(Task statement) Reproduce the lines of the listing below verbatim, starting at the line that contains "Open the hamburger" and ending with the last line of the listing.

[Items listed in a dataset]
┄┄┄┄┄┄┄┄┄┄
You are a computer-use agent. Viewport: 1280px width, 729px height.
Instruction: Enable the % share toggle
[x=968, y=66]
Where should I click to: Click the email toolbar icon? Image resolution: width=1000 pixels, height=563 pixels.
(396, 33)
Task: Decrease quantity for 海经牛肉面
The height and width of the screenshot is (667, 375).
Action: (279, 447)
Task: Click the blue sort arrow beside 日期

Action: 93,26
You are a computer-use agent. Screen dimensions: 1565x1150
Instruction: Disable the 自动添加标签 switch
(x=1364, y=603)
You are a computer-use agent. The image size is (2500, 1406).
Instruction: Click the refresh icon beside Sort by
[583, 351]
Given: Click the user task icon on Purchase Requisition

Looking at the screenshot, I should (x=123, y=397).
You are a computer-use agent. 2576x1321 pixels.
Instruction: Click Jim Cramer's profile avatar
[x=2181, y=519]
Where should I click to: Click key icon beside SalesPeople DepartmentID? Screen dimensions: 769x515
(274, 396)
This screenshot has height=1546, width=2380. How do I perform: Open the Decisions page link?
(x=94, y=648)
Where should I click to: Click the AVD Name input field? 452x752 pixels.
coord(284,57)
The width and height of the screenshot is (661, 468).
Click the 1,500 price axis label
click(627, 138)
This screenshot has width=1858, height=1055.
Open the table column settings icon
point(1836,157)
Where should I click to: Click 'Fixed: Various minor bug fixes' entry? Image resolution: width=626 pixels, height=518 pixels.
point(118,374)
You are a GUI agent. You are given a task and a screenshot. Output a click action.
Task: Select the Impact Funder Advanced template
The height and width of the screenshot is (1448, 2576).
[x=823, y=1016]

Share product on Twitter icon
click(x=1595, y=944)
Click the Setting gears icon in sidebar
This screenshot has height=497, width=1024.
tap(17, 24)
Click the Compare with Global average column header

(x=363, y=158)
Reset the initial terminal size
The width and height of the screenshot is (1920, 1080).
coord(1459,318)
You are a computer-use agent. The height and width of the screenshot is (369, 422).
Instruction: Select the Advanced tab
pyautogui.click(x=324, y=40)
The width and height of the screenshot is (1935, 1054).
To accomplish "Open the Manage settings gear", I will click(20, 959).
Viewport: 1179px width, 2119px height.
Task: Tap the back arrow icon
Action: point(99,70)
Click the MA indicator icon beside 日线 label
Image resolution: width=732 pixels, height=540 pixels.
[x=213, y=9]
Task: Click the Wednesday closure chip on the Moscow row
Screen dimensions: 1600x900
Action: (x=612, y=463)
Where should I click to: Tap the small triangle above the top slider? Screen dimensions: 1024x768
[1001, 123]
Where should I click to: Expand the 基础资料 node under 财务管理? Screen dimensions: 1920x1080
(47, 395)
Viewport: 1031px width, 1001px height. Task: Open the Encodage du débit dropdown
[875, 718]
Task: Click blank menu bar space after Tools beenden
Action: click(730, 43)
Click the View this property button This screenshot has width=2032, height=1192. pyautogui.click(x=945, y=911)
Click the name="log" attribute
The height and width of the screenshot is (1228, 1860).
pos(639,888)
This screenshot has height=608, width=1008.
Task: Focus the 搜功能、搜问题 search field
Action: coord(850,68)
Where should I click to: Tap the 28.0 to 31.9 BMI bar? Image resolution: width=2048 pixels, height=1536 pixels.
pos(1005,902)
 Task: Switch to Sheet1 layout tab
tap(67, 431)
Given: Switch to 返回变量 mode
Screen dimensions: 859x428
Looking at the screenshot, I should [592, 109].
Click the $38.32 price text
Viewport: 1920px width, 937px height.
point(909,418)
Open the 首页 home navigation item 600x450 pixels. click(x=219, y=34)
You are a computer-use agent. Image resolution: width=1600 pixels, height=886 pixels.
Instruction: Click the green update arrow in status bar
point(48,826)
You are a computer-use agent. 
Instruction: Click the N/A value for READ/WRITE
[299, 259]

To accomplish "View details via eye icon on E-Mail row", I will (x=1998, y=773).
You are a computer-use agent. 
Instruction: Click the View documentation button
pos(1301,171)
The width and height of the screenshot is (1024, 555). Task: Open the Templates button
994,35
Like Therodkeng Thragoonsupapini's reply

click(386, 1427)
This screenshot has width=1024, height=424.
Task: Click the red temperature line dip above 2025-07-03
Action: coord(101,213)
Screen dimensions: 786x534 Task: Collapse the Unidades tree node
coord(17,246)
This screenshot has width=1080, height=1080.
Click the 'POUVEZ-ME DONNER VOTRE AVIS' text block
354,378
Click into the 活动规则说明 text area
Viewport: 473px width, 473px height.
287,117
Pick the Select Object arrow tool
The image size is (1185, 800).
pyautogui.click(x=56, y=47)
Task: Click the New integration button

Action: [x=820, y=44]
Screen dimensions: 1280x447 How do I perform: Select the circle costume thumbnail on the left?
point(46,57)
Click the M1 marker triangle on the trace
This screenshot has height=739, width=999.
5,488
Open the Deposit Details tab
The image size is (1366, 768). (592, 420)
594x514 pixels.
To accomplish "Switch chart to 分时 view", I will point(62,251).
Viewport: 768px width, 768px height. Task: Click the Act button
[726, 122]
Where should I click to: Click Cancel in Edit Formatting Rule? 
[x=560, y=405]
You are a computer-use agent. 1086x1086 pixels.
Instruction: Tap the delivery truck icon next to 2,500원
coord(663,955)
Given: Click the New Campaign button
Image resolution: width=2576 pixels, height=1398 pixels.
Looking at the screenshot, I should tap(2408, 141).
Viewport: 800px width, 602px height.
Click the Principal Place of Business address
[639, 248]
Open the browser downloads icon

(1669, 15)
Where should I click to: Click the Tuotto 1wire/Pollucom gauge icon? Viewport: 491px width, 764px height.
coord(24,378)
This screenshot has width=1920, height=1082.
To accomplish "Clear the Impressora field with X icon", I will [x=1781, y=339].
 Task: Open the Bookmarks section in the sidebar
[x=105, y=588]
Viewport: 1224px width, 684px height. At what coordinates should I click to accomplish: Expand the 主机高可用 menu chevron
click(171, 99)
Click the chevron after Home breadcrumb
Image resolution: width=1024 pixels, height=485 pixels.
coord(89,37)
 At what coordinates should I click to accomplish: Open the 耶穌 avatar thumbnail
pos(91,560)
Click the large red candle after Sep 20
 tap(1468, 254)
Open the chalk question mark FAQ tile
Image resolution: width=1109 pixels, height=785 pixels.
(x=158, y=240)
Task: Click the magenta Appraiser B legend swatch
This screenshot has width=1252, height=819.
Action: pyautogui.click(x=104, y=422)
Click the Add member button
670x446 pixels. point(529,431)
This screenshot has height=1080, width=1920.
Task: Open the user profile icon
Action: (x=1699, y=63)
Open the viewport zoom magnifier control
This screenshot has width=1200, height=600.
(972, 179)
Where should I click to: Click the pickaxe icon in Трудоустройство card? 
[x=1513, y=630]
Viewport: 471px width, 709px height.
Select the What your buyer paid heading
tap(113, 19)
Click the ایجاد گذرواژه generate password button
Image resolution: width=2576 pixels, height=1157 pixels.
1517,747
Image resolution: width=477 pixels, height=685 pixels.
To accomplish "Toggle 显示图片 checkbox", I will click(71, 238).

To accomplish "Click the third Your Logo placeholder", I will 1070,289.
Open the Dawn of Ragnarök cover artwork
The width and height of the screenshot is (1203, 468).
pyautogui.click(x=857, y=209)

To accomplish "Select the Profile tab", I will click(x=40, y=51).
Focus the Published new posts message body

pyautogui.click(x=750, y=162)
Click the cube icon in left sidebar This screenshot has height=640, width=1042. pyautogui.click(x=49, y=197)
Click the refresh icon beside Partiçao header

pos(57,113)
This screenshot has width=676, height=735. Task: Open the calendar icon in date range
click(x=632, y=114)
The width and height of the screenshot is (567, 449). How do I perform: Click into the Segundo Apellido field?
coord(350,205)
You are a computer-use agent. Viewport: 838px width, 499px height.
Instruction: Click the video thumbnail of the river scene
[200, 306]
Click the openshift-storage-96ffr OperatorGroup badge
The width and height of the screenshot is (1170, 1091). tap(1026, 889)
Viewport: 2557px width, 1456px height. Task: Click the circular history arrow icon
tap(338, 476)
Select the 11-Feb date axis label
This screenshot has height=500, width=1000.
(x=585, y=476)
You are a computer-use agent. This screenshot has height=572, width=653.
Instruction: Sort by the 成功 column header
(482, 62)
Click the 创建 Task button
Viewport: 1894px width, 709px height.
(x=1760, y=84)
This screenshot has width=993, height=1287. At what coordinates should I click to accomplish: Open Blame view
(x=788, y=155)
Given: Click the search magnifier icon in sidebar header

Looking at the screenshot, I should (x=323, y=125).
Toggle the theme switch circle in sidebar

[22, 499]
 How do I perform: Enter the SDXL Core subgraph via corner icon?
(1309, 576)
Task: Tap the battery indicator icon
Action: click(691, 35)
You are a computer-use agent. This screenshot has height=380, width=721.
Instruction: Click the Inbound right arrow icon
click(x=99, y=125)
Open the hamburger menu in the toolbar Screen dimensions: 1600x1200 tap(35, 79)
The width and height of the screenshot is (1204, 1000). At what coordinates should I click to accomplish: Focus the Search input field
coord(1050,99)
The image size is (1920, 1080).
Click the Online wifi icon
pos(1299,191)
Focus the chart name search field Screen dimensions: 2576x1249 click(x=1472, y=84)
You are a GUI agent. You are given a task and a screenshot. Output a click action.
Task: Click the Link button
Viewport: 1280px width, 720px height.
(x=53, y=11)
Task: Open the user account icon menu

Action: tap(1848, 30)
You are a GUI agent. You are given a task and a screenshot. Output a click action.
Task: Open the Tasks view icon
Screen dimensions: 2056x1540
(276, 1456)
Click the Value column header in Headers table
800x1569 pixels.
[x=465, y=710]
┄┄┄┄┄┄┄┄┄┄
(Worked answer)
Open the hamburger menu in the toolbar Screen dimensions: 1600x1200 tap(35, 79)
The width and height of the screenshot is (1204, 1000). At what coordinates should I click to accomplish: Focus the Search input field
coord(1050,99)
The image size is (1920, 1080).
Click the Online wifi icon
pos(1299,191)
Focus the chart name search field Screen dimensions: 2576x1249 click(x=1472, y=84)
You are a GUI agent. You are given a task and a screenshot. Output a click action.
Task: Click the Link button
Viewport: 1280px width, 720px height.
(x=53, y=11)
Task: Open the user account icon menu

Action: tap(1848, 30)
You are a GUI agent. You are given a task and a screenshot. Output a click action.
Task: Open the Tasks view icon
Screen dimensions: 2056x1540
(276, 1456)
Click the Value column header in Headers table
800x1569 pixels.
[x=465, y=710]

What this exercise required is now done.